▼

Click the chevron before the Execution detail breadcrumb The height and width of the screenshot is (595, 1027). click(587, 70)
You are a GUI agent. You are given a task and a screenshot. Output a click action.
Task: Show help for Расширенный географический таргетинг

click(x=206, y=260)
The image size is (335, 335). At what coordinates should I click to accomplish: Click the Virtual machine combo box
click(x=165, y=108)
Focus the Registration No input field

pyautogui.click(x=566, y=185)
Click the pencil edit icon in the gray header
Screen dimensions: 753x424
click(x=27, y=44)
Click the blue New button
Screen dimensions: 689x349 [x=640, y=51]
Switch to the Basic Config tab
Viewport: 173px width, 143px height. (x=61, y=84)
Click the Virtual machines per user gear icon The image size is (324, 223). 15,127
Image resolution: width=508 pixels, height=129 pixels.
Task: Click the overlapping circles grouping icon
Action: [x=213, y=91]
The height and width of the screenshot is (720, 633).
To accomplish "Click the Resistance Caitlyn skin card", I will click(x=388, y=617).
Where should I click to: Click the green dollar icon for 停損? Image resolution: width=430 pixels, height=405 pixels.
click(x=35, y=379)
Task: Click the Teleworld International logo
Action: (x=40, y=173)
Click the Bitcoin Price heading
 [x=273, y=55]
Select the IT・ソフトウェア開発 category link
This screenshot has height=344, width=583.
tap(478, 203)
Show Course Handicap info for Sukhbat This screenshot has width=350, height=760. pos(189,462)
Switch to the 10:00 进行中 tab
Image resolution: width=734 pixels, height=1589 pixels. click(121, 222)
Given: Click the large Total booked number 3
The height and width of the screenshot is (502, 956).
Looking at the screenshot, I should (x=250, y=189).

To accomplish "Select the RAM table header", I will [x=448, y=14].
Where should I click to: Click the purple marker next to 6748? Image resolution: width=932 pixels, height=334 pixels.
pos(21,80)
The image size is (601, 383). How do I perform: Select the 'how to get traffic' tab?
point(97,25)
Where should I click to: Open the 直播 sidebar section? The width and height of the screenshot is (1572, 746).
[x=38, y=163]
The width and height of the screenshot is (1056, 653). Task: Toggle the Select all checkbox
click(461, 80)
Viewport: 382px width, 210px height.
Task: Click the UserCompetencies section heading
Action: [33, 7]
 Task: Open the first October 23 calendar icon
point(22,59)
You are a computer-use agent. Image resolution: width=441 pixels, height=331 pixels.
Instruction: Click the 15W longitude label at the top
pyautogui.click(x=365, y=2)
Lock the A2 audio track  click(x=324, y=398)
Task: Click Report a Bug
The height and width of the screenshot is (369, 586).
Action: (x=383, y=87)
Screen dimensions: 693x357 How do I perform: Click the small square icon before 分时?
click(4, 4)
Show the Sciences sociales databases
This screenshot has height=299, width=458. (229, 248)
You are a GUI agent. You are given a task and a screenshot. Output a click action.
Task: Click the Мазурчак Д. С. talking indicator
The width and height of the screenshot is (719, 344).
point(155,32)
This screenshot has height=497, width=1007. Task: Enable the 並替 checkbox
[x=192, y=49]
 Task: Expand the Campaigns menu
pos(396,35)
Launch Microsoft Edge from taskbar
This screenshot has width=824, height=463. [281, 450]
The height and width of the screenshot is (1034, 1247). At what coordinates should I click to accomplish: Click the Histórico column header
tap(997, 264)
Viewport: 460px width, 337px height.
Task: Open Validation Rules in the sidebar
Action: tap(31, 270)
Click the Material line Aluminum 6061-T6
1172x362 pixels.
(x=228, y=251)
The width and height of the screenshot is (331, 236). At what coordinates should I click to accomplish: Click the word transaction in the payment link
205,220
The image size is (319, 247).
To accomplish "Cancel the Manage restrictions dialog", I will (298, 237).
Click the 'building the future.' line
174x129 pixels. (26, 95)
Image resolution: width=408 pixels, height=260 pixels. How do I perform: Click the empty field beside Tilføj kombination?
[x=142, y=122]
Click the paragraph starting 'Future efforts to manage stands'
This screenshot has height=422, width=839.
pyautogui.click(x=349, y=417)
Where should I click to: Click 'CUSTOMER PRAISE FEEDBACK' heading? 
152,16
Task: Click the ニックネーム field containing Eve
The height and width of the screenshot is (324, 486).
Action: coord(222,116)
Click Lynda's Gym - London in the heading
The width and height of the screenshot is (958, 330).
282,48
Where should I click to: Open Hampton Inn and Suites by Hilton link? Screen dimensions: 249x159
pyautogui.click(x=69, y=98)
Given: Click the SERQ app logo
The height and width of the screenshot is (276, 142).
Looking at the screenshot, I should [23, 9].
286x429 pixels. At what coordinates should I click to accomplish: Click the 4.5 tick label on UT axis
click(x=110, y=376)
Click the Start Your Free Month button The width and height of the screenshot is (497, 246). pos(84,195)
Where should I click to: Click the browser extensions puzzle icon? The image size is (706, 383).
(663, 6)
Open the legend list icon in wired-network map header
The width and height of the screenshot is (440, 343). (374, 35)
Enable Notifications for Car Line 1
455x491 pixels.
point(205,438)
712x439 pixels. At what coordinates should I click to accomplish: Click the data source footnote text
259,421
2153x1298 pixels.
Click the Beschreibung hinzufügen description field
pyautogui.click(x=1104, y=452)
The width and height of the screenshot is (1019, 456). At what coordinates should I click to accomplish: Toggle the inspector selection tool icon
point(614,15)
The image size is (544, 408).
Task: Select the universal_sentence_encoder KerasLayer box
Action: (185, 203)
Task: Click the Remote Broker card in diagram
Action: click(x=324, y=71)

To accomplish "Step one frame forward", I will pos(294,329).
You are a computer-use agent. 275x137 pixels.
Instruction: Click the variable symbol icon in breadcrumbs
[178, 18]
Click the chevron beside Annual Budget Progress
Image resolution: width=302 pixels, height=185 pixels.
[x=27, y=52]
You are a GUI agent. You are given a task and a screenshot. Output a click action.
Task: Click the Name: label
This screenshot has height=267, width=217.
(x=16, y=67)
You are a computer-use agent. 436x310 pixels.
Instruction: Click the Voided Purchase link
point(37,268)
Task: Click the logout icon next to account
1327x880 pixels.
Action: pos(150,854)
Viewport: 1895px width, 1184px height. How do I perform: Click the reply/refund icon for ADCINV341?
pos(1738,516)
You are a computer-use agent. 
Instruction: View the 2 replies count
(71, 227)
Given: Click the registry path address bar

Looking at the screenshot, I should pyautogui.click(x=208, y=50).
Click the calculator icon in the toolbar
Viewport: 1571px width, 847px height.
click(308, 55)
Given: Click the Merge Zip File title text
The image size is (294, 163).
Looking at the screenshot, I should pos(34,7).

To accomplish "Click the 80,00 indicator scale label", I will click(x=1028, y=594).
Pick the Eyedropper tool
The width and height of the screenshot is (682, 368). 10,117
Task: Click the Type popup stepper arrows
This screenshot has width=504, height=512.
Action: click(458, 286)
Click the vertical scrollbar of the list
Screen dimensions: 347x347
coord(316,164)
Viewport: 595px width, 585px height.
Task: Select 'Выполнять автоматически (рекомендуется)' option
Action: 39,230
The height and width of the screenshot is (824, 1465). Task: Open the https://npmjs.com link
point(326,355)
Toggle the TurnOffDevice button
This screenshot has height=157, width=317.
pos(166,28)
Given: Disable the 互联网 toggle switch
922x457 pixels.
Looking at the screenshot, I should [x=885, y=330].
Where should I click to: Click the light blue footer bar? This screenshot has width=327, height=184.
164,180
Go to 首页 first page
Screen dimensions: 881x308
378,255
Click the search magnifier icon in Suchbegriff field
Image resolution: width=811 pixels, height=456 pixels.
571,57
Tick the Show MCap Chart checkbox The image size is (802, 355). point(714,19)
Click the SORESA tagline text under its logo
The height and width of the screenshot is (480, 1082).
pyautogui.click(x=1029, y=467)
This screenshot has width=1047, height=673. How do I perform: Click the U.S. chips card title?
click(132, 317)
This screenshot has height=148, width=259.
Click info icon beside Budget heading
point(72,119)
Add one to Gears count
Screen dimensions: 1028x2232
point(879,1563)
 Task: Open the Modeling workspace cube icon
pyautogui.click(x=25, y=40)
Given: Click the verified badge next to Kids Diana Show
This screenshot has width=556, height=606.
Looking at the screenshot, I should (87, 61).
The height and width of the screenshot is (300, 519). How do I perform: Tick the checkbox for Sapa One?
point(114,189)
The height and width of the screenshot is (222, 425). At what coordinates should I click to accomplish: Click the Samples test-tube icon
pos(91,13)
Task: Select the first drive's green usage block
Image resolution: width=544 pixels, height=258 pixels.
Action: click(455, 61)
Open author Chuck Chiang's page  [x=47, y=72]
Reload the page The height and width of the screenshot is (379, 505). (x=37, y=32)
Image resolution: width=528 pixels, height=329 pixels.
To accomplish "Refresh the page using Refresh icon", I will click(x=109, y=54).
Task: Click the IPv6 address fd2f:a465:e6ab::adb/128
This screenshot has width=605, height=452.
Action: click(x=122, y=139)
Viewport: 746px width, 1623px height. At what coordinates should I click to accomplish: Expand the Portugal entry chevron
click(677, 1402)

▲

Assignment: The required output is the set of lines from the first line of the data through the line that contains "Show Course Handicap", transcribed exactly.

Written response:
Click the chevron before the Execution detail breadcrumb The height and width of the screenshot is (595, 1027). click(587, 70)
You are a GUI agent. You are given a task and a screenshot. Output a click action.
Task: Show help for Расширенный географический таргетинг

click(x=206, y=260)
The image size is (335, 335). At what coordinates should I click to accomplish: Click the Virtual machine combo box
click(x=165, y=108)
Focus the Registration No input field

pyautogui.click(x=566, y=185)
Click the pencil edit icon in the gray header
Screen dimensions: 753x424
click(x=27, y=44)
Click the blue New button
Screen dimensions: 689x349 [x=640, y=51]
Switch to the Basic Config tab
Viewport: 173px width, 143px height. (x=61, y=84)
Click the Virtual machines per user gear icon The image size is (324, 223). 15,127
Image resolution: width=508 pixels, height=129 pixels.
Task: Click the overlapping circles grouping icon
Action: [x=213, y=91]
The height and width of the screenshot is (720, 633).
To accomplish "Click the Resistance Caitlyn skin card", I will click(x=388, y=617).
Where should I click to: Click the green dollar icon for 停損? Image resolution: width=430 pixels, height=405 pixels.
click(x=35, y=379)
Task: Click the Teleworld International logo
Action: (x=40, y=173)
Click the Bitcoin Price heading
 [x=273, y=55]
Select the IT・ソフトウェア開発 category link
This screenshot has height=344, width=583.
tap(478, 203)
Show Course Handicap info for Sukhbat This screenshot has width=350, height=760. pos(189,462)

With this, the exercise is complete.